The last time I saw Bob Bork was the Sunday before Election Day. His familiar baritone was faint. You had to sit close to hear him, and he seemed to have a little difficulty following the conversation.
At one point, his son Bob directed his attention to an Obama ad that was running on the Internet. It warned darkly that if Romney was elected, he would nominate Robert Bork for the Supreme Court! Bob, who has inherited his father's wry sense of humor (as well as his intellect), played the ad on an iPad. Bob Sr. didn't react at first, and we wondered whether he'd even gotten the drift. But then, eyeing it with the mischievous look he so often wore, he gestured toward the 25-year-old photo of himself. "Awful picture, as you'd expect," he said. That was the Bob we knew and loved!
Robert Heron Bork was born in Pittsburgh, Penn. He entered the Marine Corps at the age of 17 and served in World War II. He then blazed through the University of Chicago in two years. (Students were then able to get credit for courses by taking an exam he explained later.) He pocketed a law degree, fulfilled his obligations to the Marine Corps a second time when the Korean War erupted, and then settled into a career in law.
Bork was blessed with two wonderful marriages. He and his first wife Claire met in college and had three children together. She was diagnosed with cancer in 1971. Her doctor told Bob that there was nothing to be done, that her case was terminal, and that he should keep this from her. He got her another doctor, and she lived nine and a half more years. Two years after her death, Bob married the second warm, intelligent and beautiful woman who would grace his life, Mary Ellen Pohl, a former nun. "Her parents were worried that she wasn't worldly enough to get married," he once recalled. "I reassured them that I was worldly enough for both of us."

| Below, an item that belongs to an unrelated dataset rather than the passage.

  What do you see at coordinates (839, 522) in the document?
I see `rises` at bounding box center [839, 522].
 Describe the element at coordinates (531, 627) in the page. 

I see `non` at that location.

The name Bork has become a verb because he endured the first of the vicious, libelous, character-assassinating campaigns that have come to characterize judicial nominations and other contests in which liberals feel justified in "lying for justice."
The passage of time has not diminished the outrage one feels on revisiting that campaign. Sen. Ted Kennedy, who had, through criminal negligence, caused the death of a young woman, warned the nation that Judge Bork was dangerous to women. The ACLU, People for the American Way and the Alliance for Justice, along with their compliant agents at the major networks, newspapers and magazines, floated a series of lies and distortions that left all standards of decency and fair play behind. Bork supported "literacy tests" for black voters. He opposed the teaching of evolution in schools; he favored the poll tax, opposed equal accommodations for black Americans, denied the principle of one-man/one-vote, would overturn 30 years of civil rights legislation, would prevent married couples from using contraception and supported mandatory sterilization of women in certain circumstances. Not a syllable was true.

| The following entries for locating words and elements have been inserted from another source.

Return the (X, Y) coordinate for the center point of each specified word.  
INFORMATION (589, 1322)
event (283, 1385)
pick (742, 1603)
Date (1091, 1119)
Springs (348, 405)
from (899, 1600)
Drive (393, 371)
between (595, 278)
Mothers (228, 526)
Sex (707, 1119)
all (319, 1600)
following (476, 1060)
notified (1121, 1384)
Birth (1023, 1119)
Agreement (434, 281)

Bork did support overturning Roe v. Wade -- and that was probably the nub of it. If there was one thing liberals were determined to prevent, no matter what tactics were required, it was the free votes of Americans in their 50 states regulating abortion. No lie was too low for that sacred project.

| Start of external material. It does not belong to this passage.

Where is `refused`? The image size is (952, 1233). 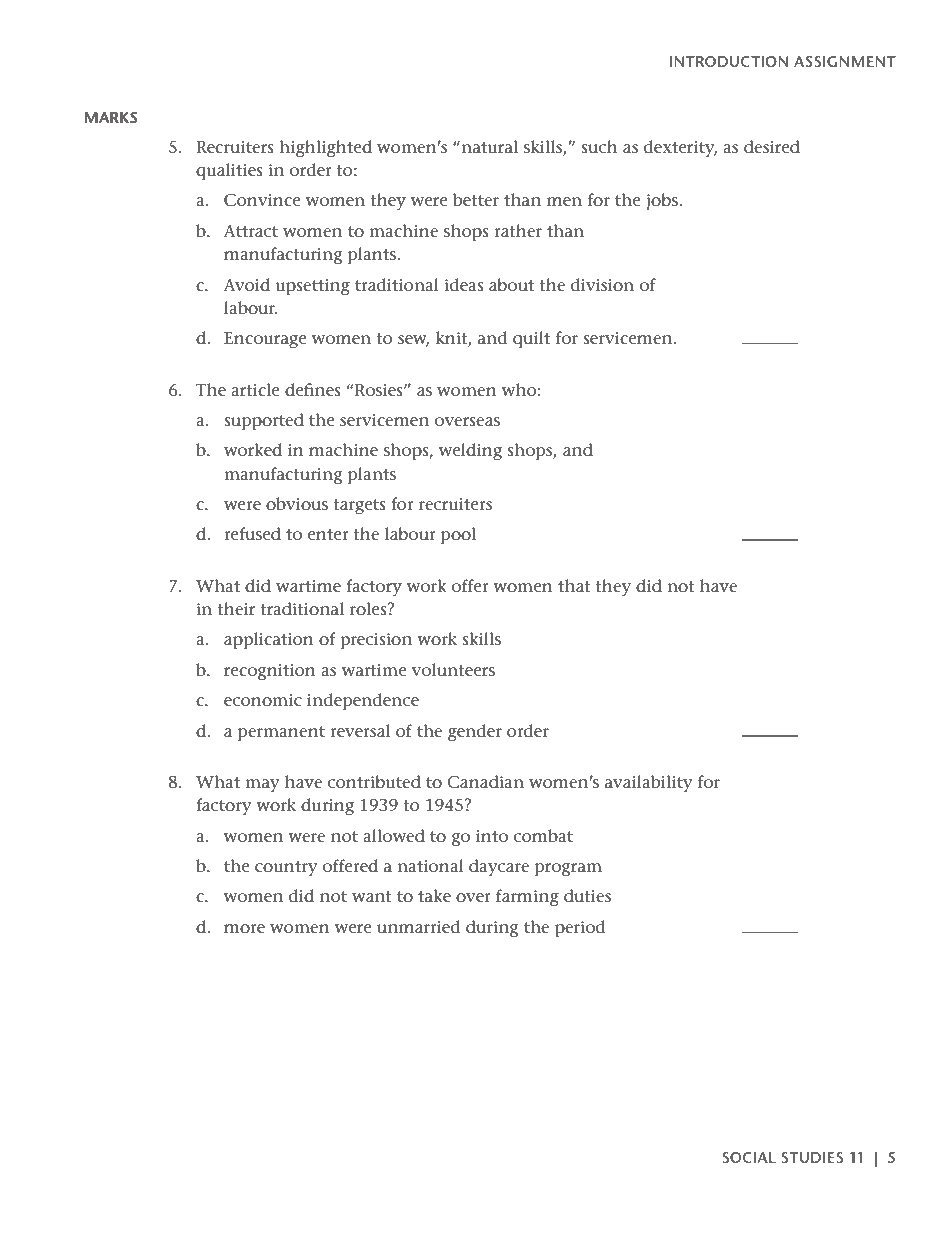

Bork's nomination was defeated. President Reagan might have saved it had he waded in more energetically. But he was still reeling after the Iran/Contra imbroglio and had retreated to his ranch during the thick of it.
While the nation was deprived of Bork's service on the Supreme Court, where he would certainly have shed illumination in all directions, it did gain a powerful public intellectual. He published two bestsellers ("The Tempting of America" and "Slouching Toward Gomorrah"), as well as a number of other books and essays. He lectured, traveled and argued cases before the Supreme Court. His influence on American life may in fact have been greater off the court than it would have been on it.
He was never bitter, though often mordant. Once freed of the constraints of a judge or nominee, he had his say fully and persuasively on law, culture and other matters. The Metzenbaums, Bidens and Kennedys of this world were elegantly filleted by the Bork pen. During the hearings, he was at the mercy of their lies. Afterward, they were at the mercy of his intellect. The second contest may have been even more lopsided than the first.